I'm actually wondering how you get -NaN in tango in the first place.

@bourtemb
Copy link
Member Author

bourtemb commented Jun 2, 2017

It looks like we have an example of device server getting some computation results from Matlab.
In these results, there are some -NaN values.
The device server stores these values into a Tango property.
Tango is using an ostringstream to convert float or double data into a string (all the properties are stored as string in the Tango database).
Here is the code which is doing the conversion into string:

void DbDatum::operator << (vector<double>& datum)
{
	ostringstream ostream;
	value_string.resize(datum.size());

	for (unsigned int i=0; i<datum.size(); i++)
	{
		ostream << std::setprecision(TANGO_FLOAT_PRECISION) << datum[i];
		value_string[i] = ostream.str();
		ostream.str("");
	}

	value_type = DEVVAR_DOUBLEARRAY;
	value_size = datum.size();
}

When datum[i] == -NaN, then this is converted as "-nan" string by this code.
We could eventually add a line of code here to convert -nan into nan before to write the property too.

@t-b
Copy link
Collaborator

t-b commented Jun 2, 2017

So just that I understand the motivation. Before this PR you could not readback negative NaNs written into a Tango property?

@bourtemb
Copy link
Member Author

bourtemb commented Jun 2, 2017

Right you are.
And if you had a double array property for instance, with a -NaN in the middle of the values, then, Tango would convert the -NaN to 0 as well as all the values behind the -NaN value.
The same behaviour happened before #362 too with Nan and +/-inf

@t-b
Copy link
Collaborator

t-b commented Jun 2, 2017

Thanks for the clarification. I think that is a reasonable fix for already stored -NaN properties.
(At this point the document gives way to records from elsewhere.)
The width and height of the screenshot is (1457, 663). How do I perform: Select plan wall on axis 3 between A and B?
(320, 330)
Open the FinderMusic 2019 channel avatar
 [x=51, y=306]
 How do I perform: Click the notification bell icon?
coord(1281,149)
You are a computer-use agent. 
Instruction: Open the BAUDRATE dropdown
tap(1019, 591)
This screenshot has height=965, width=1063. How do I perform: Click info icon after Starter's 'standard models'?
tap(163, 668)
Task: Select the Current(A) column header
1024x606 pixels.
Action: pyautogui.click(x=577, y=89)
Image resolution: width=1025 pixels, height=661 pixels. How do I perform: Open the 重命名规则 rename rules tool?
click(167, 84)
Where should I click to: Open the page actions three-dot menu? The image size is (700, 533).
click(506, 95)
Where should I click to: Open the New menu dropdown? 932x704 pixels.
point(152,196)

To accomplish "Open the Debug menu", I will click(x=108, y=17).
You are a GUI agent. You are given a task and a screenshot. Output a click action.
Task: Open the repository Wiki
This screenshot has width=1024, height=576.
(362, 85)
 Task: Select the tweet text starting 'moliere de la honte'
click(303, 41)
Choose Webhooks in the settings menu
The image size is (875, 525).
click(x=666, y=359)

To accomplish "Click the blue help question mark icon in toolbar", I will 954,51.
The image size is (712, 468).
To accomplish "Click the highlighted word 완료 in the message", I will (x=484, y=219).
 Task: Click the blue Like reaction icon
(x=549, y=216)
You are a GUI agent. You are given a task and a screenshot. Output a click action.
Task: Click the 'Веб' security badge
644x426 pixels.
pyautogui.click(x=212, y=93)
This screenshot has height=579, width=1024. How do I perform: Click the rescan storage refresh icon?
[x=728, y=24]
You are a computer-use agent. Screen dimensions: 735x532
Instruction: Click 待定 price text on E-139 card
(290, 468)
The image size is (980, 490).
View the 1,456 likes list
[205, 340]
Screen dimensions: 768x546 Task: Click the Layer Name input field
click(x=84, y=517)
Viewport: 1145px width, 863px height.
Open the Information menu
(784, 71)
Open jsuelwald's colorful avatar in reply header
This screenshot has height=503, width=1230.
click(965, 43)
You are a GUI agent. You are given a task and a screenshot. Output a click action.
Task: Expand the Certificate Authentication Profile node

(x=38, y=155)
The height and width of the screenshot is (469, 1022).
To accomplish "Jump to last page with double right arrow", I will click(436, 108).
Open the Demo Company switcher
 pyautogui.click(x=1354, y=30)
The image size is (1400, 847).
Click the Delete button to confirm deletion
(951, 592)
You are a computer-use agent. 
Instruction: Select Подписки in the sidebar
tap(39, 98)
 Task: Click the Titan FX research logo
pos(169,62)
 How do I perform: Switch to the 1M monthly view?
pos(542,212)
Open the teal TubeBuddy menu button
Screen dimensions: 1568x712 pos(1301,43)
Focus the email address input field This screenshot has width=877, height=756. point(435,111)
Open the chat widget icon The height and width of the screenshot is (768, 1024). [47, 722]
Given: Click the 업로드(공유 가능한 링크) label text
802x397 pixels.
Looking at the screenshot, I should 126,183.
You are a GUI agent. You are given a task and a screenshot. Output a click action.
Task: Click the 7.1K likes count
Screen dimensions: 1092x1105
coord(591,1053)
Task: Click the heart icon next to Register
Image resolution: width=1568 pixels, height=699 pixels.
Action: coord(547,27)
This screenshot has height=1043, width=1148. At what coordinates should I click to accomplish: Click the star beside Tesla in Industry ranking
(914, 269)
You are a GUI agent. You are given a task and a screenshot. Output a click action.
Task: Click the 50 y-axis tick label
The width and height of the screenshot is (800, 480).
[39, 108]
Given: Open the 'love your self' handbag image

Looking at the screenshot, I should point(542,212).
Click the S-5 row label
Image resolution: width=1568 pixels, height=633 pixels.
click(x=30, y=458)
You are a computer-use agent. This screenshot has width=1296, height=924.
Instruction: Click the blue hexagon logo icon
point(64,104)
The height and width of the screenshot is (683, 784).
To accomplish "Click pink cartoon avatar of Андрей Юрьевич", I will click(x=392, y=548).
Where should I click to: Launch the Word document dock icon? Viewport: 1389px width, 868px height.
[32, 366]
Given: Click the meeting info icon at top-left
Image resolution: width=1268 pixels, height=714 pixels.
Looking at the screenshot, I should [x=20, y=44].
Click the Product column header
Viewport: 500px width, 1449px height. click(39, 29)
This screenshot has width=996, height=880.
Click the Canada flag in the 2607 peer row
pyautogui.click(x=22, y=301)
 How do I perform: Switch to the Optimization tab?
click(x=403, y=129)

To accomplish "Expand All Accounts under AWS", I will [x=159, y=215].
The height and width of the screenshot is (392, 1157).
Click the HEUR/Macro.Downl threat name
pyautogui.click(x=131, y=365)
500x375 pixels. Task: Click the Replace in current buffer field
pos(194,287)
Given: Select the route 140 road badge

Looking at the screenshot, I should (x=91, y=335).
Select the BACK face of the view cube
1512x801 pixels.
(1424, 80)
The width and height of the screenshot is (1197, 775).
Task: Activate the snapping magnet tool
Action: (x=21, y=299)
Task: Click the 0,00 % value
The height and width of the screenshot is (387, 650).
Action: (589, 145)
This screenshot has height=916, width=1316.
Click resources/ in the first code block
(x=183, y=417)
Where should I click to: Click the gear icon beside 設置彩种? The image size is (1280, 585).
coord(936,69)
But I'm a bit puzzled why does ostringstream serialize a negative Nan as "-NaN" in the first place?

Using the following test program

#include <iostream>
#include <limits>
#include <sstream>

int main(int argc, char** argv)
{
  {
    std::stringstream str;
    str << std::numeric_limits<double>::quiet_NaN() << std::endl;
    std::cout << str.str();
  }

  if(argc < 2)
    return 1;

  double val = 0.0;
  sscanf(argv[1], "%lf", &val);

  std::cout << val << std::endl;

  {
    std::stringstream str;
    str << (val * std::numeric_limits<double>::quiet_NaN()) << std::endl;
    std::cout << str.str();
  }

  return 0;
}

I get

$ g++ test.c && ./a.exe -1
nan
-1
nan

with

$ g++ --version
g++.exe (i686-posix-dwarf-rev0, Built by MinGW-W64 project) 6.2.0
Copyright (C) 2016 Free Software Foundation, Inc.
This is free software; see the source for copying conditions.  There is NO
warranty; not even for MERCHANTABILITY or FITNESS FOR A PARTICULAR PURPOSE.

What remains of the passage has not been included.